# Dari: خودِ مدير صاحبه بگوین



## G_mut

Hi everybody. I came across this sentence in Conversational Dari written "khud-e mudlr sAeb-a bugOyEn" in transliteration. I understand that the Colloquial Persian definite object marker رو or و  is ره or ه in colloquial Dari. However, I know that گفتن doesn't take a direct object but rather an oblique object, for instance بهش بگو. Does anyone know if the above sentence is correct in colloquial Dari, or could it be a typo in the book?

Thanks a lot in advance.


----------



## Derakhshan

را in early Persian marked the dative e.g. مرا گفت meant بهم گفت. Dari retains this usage.


----------



## PersoLatin

I’m not sure about Dari Persian exactly but if I heard that (I’m a native Persian speaker) I would understand it as :“the principal herself is the owner, tell them” with بگوین being polite informal for بگویید


----------



## Derakhshan

I believe صاحب here is suffixed to مدیر as a title of respect, مدیر صاحب.


----------



## PersoLatin

Derakhshan said:


> I believe صاحب here is suffixed to مدیر as a title of respect, مدیر صاحب.

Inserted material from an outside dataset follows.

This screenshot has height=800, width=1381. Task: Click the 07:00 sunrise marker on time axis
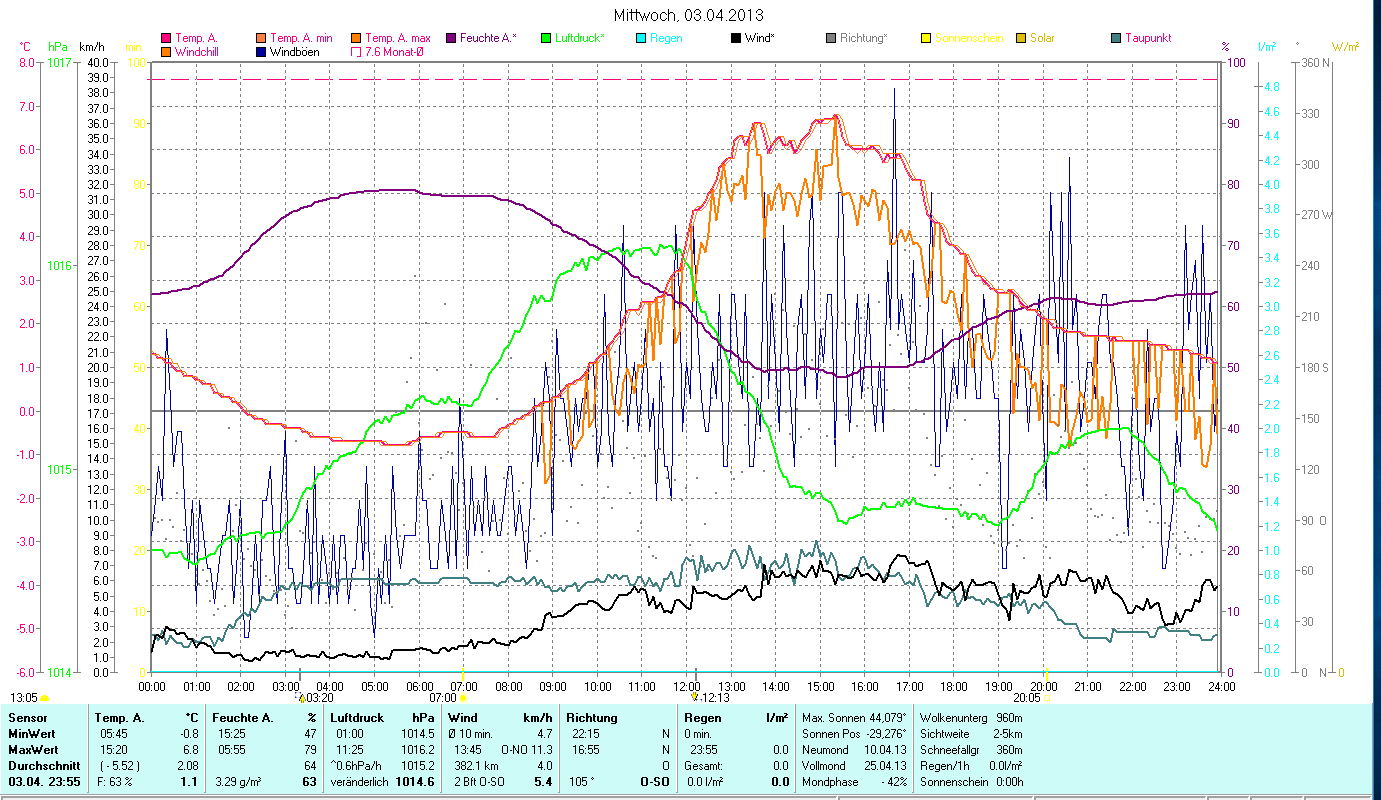(462, 697)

I see, a big difference then, so
“Tell them it is sir himself” ???

The sense of صاحب is not attributed to ‘classical’ Persian here, is it?


----------



## Derakhshan

I don't know but I'd like to know as well. Suffixing of صاحب is common in the Indian subcontinent as well. Compare to English "mister" deriving from "master"


----------



## PersoLatin

Yes I know, it is often used on this forum too, but I didn’t think that sense of صاحب was also used in Afghanistan.

Anyway I don’t know if any of this has answered the OP.


----------



## Derakhshan

PersoLatin said:


> “Tell them it is sir himself” ???


Like I said, the -_a_ here is را, not است , so it's

خودِ مدیر را بگویید

Or in Iranian Persian

به خودِ مدیر بگویید

Tell the principal/manager/whatever _himself_


----------



## G_mut

Thank you all for your replies. صاحب, according to the book, is used to convey reverence. As for the -a it is indeed the Definite Object Marker را. In the same book, talking about گفتن, there are three examples:
1. داكتره گفت
2.  به داکتر گفت
3. بری (برای) داکتر گفت

According to the writer, Eugene Glassman, all three convey the same meaning, i.e. He told the doctor, but the one with the Definite Object Marker is more informal.

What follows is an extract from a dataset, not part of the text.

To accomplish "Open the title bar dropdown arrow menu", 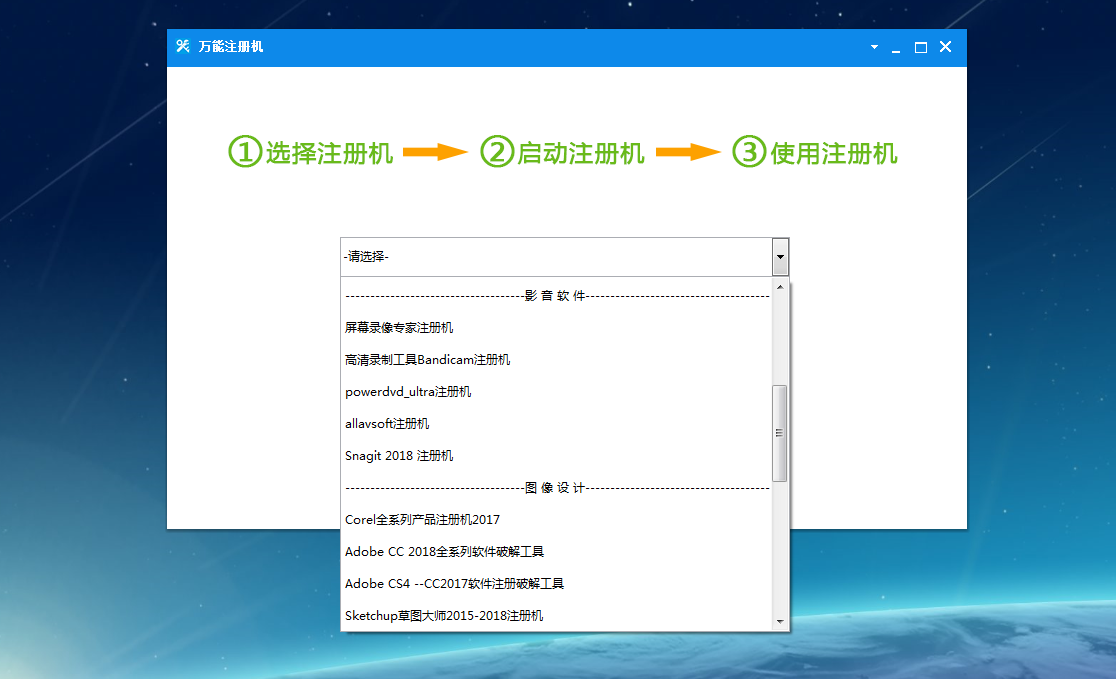I will 874,47.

As for the meaning of the original sentence, it is: Tell the manager himself as Derakhshan pointed out above.


----------



## PersoLatin

G_mut said:


> As for the -a it is indeed the Definite Object Marker را.


i agree in this example -a has the same functionality as را but it is not the same as it. I am not 100% sure but I think development of -a, as a Definite Object Marker, precedes that of را.


----------



## PersoLatin

PersoLatin said:


> “the principal herself is the owner, tell them”


I wonder if anyone can provide the Dari translation for the sentence above, formal & informal please.


----------



## Derakhshan

> i agree in this example -a has the same functionality as را but it is not the same as it.


I'm not sure why you would doubt it, Afghan -_a_ is just like Iranian -_o_, and after a vowel it is -_ra_ just like Iranian -_ro_. It's definitely the same as را and identical to the Iranian usage, the only difference being the retention of some dative usage (as in مرا گفت which I'm sure you know is sound Classical Persian).



> I wonder if anyone can provide the Dari translation for the sentence above, formal & informal please



I would guess, just as someone with an interest in Dari:

xode modir sâheb as, unâ-ra bugōyēn
OR
xode modir sâheb as, bugōyēnešān

But a native speaker would have to confirm.


----------



## PersoLatin

Derakhshan said:


> I'm not sure why you would doubt it, Afghan -_a_ is just like Iranian -_o_, and after a vowel it is -_ra_ just like Iranian -_ro_. It's definitely the same as را and identical to the Iranian usage, the only difference being the retention of some dative usage (as in مرا گفت which I'm sure you know is sound Classical Persian).


I agree with that, but what I am saying is that I don’t believe -a and its Tehrani version -é, have the same etymology, basically -a is not the contracted form of را.

Edit:  -a (DOM) is also used in many regions of Iran & in Tehran it is pronounced -é e.g.
مرده رسید/mardé resid - the man arrived


----------



## PersoLatin

Derakhshan said:


> xode modir sâheb as, unâ-ra bugōyēn
> OR
> xode modir sâheb as, bugōyēnešān


Wouldn't _sâheb_ get confused with the reverence sense of it here? Or would this make sense:
xode modir sâheb sâheb as, bugōyēnešān

But let’s wait for a native speaker.


----------



## Derakhshan

The Tehrani suffix -_é_ isn't related to what is being discussed here. -_a_ is not the Dari version of -_é_, it's the Dari version of -_*o*_.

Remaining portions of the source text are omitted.